- DVD cover
- Directed by: Rama Narayanan
- Produced by: N. Radha
- Starring: Meena Ramki Divya Unni Charan Raj Vivek
- Cinematography: N. K. Viswanathan
- Edited by: Rajkeerthi
- Music by: S. A. Rajkumar
- Production company: Sri Thenandal Films
- Release date: 28 October 2000;
- Country: India
- Language: Tamil

= Palayathu Amman =

Palayathu Amman is a 2000 Indian Tamil-language devotional film directed by Rama Narayanan. Meena plays the lead role as goddess Amman, while Ramki, Divya Unni, Charan Raj, and Vivek play supporting roles.

== Plot ==

The film starts with a saint in a gurukula announcing to his students that Devi's birth to kill the evil shall come soon. The Satan kills the saint, but Devi's birth is not stopped. It grows up as a child for Shekar and Savithri. The child gets all kinds of harms from the Satan, but the Goddess Palayathu Amman saves it every time. At the same time, Savithri thinks Palayathu Amman wants to take away her child, so she tries to save it from her. At last, the child is kidnapped and about to be killed when Palayathu Amman kills the Satan and returns the child to her parents.

== Cast ==
- Meena as Palayathu Amman
- Ramki as Shekar
- Divya Unni as Savithri
- Charan Raj as Asureswaran
- Vivek as Kalyanaraman
- Omakuchi Narasimhan as Businessman seeking services of Gemology
- Senthil
- Mayilsamy
- Akshya Jayram as Sathya

== Production ==
The film completed its shoot with the working title of Devatha, before the director chose to title the film Palayathu Amman.

== Soundtrack ==
The music was composed by S. A. Rajkumar.

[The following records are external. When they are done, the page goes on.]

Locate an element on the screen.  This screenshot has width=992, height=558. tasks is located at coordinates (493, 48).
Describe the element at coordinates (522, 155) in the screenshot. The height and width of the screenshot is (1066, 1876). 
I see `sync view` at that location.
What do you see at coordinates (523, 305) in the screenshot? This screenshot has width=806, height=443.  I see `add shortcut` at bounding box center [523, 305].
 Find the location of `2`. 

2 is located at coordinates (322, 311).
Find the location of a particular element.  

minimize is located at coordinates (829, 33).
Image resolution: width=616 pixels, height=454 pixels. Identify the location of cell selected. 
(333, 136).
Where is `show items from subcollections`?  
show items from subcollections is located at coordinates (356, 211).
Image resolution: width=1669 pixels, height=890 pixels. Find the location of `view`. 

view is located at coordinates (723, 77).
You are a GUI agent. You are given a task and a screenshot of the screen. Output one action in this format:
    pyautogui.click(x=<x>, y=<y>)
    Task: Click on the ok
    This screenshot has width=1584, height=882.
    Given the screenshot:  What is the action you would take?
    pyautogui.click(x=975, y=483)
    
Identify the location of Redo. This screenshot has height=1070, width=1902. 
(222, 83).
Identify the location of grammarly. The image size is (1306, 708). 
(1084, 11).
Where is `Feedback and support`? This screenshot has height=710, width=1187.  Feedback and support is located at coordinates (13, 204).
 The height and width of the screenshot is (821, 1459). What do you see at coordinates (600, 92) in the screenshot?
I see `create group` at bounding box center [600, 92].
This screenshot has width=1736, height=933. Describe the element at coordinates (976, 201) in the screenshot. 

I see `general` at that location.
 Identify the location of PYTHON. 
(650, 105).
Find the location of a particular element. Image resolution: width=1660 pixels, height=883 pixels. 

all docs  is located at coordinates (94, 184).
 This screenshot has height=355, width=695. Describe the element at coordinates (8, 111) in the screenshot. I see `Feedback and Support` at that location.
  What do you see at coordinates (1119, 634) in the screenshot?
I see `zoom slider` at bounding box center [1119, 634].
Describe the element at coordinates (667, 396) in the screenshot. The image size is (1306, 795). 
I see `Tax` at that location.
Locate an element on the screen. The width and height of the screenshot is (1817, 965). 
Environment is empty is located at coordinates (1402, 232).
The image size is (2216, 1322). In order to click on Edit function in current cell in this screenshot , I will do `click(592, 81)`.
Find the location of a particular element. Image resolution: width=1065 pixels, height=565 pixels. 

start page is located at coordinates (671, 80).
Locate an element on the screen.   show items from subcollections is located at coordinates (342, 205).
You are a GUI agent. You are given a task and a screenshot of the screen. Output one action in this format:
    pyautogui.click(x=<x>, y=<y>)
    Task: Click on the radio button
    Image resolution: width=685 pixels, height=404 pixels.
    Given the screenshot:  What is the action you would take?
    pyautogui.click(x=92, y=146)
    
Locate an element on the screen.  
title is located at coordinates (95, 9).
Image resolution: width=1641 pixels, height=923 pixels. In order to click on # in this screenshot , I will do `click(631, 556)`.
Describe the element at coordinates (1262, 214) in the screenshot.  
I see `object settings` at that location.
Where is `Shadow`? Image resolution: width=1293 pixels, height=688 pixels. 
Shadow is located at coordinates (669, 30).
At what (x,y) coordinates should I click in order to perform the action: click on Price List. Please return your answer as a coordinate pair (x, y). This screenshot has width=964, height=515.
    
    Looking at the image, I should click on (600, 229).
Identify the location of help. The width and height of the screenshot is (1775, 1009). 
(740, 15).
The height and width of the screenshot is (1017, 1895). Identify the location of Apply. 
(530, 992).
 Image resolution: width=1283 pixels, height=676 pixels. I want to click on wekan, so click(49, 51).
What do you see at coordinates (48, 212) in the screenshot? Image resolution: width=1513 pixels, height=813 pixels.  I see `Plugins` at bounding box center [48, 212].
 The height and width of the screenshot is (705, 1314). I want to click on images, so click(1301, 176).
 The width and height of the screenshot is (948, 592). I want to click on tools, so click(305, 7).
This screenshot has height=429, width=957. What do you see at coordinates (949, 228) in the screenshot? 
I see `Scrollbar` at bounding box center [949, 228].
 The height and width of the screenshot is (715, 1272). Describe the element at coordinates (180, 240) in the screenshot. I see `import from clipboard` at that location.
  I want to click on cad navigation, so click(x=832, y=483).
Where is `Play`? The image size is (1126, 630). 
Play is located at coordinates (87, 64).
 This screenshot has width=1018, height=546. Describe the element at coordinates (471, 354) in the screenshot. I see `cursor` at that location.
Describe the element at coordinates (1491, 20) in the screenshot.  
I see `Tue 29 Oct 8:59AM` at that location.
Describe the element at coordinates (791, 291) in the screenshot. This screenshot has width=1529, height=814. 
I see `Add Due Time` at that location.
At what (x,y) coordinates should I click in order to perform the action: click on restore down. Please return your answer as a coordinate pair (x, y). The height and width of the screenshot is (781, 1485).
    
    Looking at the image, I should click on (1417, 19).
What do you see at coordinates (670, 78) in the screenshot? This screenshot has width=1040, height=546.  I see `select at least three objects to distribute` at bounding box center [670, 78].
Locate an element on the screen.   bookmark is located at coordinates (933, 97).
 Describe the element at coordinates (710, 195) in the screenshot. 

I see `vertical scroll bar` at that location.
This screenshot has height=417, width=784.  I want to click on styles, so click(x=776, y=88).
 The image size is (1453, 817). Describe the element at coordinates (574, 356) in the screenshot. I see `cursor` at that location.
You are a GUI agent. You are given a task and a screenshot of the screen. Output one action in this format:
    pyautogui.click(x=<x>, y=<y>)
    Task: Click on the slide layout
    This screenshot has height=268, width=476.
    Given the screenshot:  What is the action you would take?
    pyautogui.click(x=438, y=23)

| Song | Singers | Lyrics |
| Aadi Vanthen | K. S. Chithra | Kalidasan |
| Veppilai Veppilai | Sujatha Mohan |
| Palayathamma Nee | K. S. Chithra |
| Paal Nila | Swarnalatha, Anuradha Sriram | Vaali |
| Anthapura Nandhavanam | Mano, Swarnalatha | Rama Narayanan |

== Reception ==
Malini Mannath of Chennai Online wrote, "As the title suggests it is once again a good-versus-evil and a Goddess-testing-devotee kind of a film. There is nothing new by way of subject or treatment" but appreciated the CG towards the climax.

== Legacy ==
The comedy subplot, including a scene where Vivek parodies the climax of Parasakthi (1952) gained immense popularity.